# 🔪 Sharp Bits 🔪

Memorax supports both JAX-native environments (gymnax, craftax, navix, etc.) and CPU callback-based environments (gymnasium, ale, pufferlib). The callback environments bridge external CPU-side envs into JAX via `jax.pure_callback`, which introduces several gotchas.

## CPU callback environments are opaque

The gymnasium, ale, and pufferlib wrappers use `jax.pure_callback` to bridge external CPU environments into JAX. The env state (`GymnasiumState`, `ALEState`, etc.) only tracks a step counter — the actual environment state lives in the external process. You cannot inspect, copy, or fork it.

This rules out algorithms that need to clone or restore env state, such as MCTS or other planning methods.
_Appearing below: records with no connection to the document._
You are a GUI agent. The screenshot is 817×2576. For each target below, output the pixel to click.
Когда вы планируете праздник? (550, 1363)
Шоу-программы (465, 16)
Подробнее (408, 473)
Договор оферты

## `reset` resets the real environment

Calling `reset` on a callback env resets the underlying CPU environment. If you call `evaluate` (which resets) during training, you destroy the training environment's state.

Unlike JAX-native envs where `reset` creates a fresh state without affecting others, callback envs have a single shared mutable environment behind the callback.

```python
env, env_params = make("gymnasium::CartPole-v1")

key = jax.random.key(0)
key, init_key = jax.random.split(key)
state = agent.init(init_key)
key, train_key = jax.random.split(key)
state = agent.train(train_key, state, num_steps=10_000)

key, eval_key = jax.random.split(key)
state = agent.evaluate(eval_key, state)
```

## No `jax.vmap` over seeds with callback envs

The algorithms internally `vmap` over environments, so multi-env training works fine out of the box. However, you cannot wrap `init`/`train` with `jax.vmap` over multiple seeds like you can with JAX-native envs, since the callback env is a single shared external process.

```python
env, env_params = make("gymnax::CartPole-v1")

agent = PPO(config, env, env_params, actor, critic, optimizer, optimizer)
key = jax.random.key(0)
init = jax.vmap(agent.init)
train = jax.vmap(agent.train, in_axes=(0, 0, None))
key, init_key = jax.random.split(key)
states = init(jax.random.split(init_key, 4))
key, train_key = jax.random.split(key)
states = train(jax.random.split(train_key, 4), states, 10_000)
```

## `env_params` is always `None`

Callback envs don't use gymnax-style env params. Configuration happens at env construction time. The `env_params` returned by `make` will be `None`.